C'est vraiment bizarre car quand je branche le DD, il apparaît bien dans l'arborescence du périphérique USB du rapport système mais pas sur le bureau ni dans le finder. Je n'y ai plus accès et TM me dit qu'il ne le trouve pas...

Si quelqu'un a une idée pour résoudre le problème...


----------



## Deleted member 1099514 (3 Octobre 2015)

Salut

Que te renvoie, DDE branché,  dans le terminal (Applications/Utilitaires/Terminal) un 
*diskutil list
*
@+


----------



## Krapidoo (3 Octobre 2015)

jeanjd63 a dit:


> Salut
> 
> Que te renvoie, DDE branché,  dans le terminal (Applications/Utilitaires/Terminal) un
> *diskutil list
> ...



Salut!

voici le résultat :

/dev/disk0

  #:                       TYPE NAME                    SIZE       IDENTIFIER

  0:      GUID_partition_scheme                        *1.0 TB     disk0

  1:                        EFI EFI                     209.7 MB   disk0s1

  2:                  Apple_HFS Macintosh SSD           999.9 GB   disk0s2

/dev/disk1

  #:                       TYPE NAME                    SIZE       IDENTIFIER

  0:      GUID_partition_scheme                        *2.0 TB     disk1

  1:                        EFI EFI                     209.7 MB   disk1s1

  2:                  Apple_HFS My Passport for Mac     2.0 TB     disk1s2

MacBook-Pro-de-murielle-lacote:~ Mininous$ 


Je n'y connais rien mais j'en conclue que le DD y est mais tjs pas dans finder, ni bureau...


----------



## Deleted member 1099514 (3 Octobre 2015)

Tente :
*sudo diskutil umount /dev/disk1s2*
puis
*sudo fsck_hfs -fy /dev/disk1s2*
puis
*sudo diskutil mount /dev/disk1s2*


----------



## Krapidoo (3 Octobre 2015)

jeanjd63 a dit:


> Tente :
> *sudo diskutil umount /dev/disk1s2*
> puis
> *sudo fsck_hfs -fy /dev/disk1s2*
> ...



Avec la 1ère commande, il me répond ça :
We trust you have received the usual lecture from the local System

Administrator. It usually boils down to these three things:


    #1) Respect the privacy of others.

    #2) Think before you type.

    #3) With great power comes great responsibility.


Password:


Je fais quoi? je passe à *sudo fsck_hfs -fy /dev/disk1s2 ?
*
Merci encore pour ton aide


----------



## Deleted member 1099514 (3 Octobre 2015)

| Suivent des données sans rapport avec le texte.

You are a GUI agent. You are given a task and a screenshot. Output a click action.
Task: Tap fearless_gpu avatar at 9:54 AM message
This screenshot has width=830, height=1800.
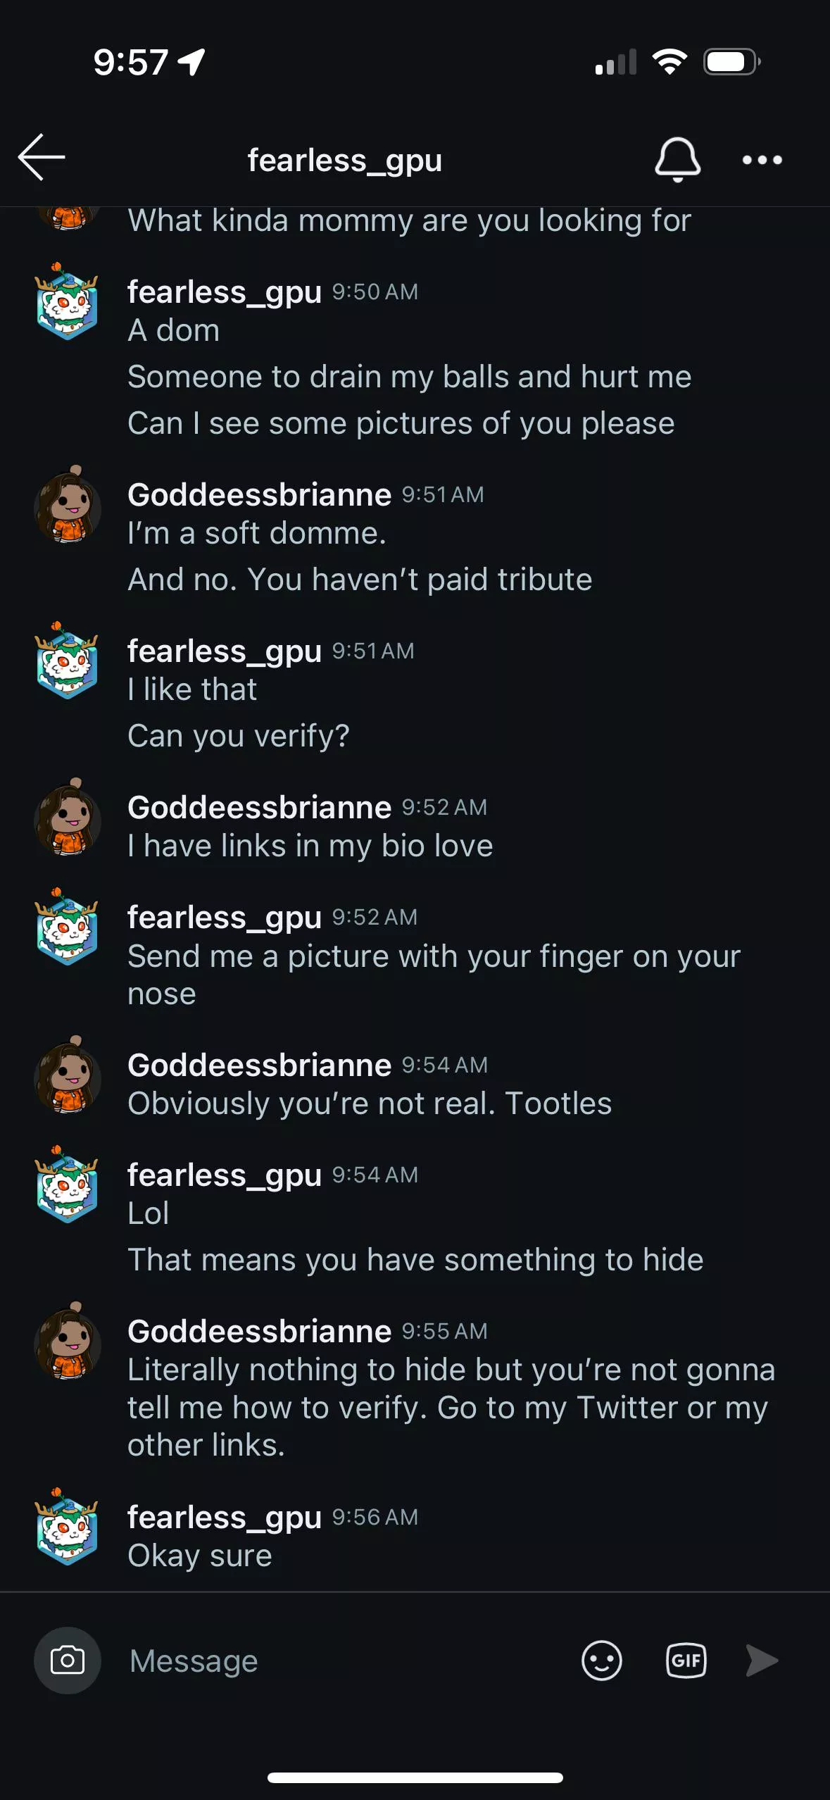pyautogui.click(x=67, y=1184)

Tu as entré ton mot de passe après ......Password:


----------



## Krapidoo (3 Octobre 2015)

jeanjd63 a dit:


> Tu as entré ton mot de passe après ......Password:



je viens de le faire et la réponse ensuite :
disk1s2 was already unmounted


----------



## Deleted member 1099514 (3 Octobre 2015)

Ok tu fais la suite


----------



## Krapidoo (3 Octobre 2015)

jeanjd63 a dit:


> Ok tu fais la suite



je te copie colle ce que j'ai fait, j'espère que je n'ai pas fait de boulette...

disk1s2 was already unmounted

MacBook-Pro-de-murielle-lacote:~ Mininous$ sudo fsck_hfs -fy /dev/disk1s2

^[[Asudo diskutil mount /dev/disk1s2

sudo diskutil mount /dev/disk1s2


----------



## Deleted member 1099514 (3 Octobre 2015)

non il faut passer la 2éme commande et attendre qu'elle soit finie
puis ensuite passer la troisième.


----------



## Krapidoo (3 Octobre 2015)

jeanjd63 a dit:


> non il faut passer la 2éme commande et attendre qu'elle soit finie
> puis ensuite passer la troisième.



Voilà ce qui est affiché maintenant... 

** /dev/rdisk1s2

  Executing fsck_hfs (version hfs-285).

  Invalid content in journal

** Checking Journaled HFS Plus volume.

  The volume name is My Passport for Mac

** Checking extents overflow file.


----------



## Krapidoo (3 Octobre 2015)

jeanjd63 a dit:


> non il faut passer la 2éme commande et attendre qu'elle soit finie
> puis ensuite passer la troisième.



la suite...

** Checking catalog file.

** The volume My Passport for Mac could not be verified completely.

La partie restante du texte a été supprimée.